[Problem to work on]: Exact transcription of the following records is needed, with every picture dropped.

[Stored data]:
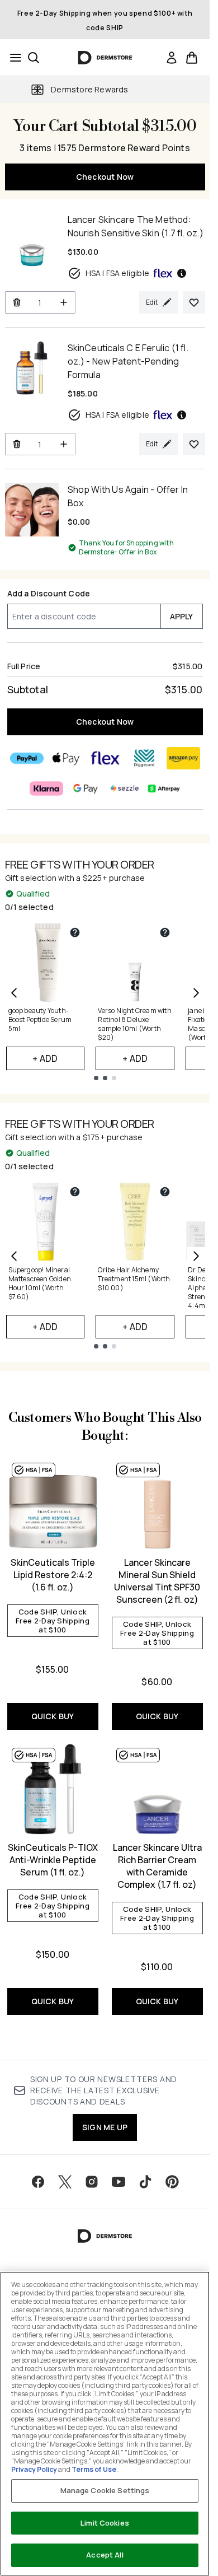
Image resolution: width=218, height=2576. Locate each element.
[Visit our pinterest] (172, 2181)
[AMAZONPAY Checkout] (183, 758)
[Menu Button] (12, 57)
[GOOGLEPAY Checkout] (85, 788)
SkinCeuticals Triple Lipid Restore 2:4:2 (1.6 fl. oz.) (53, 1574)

[Response below]:
Image resolution: width=218, height=2576. Locate each element.
[Visit our pinterest] (172, 2181)
[AMAZONPAY Checkout] (183, 758)
[Menu Button] (12, 57)
[GOOGLEPAY Checkout] (85, 788)
SkinCeuticals Triple Lipid Restore 2:4:2 (1.6 fl. oz.) (53, 1574)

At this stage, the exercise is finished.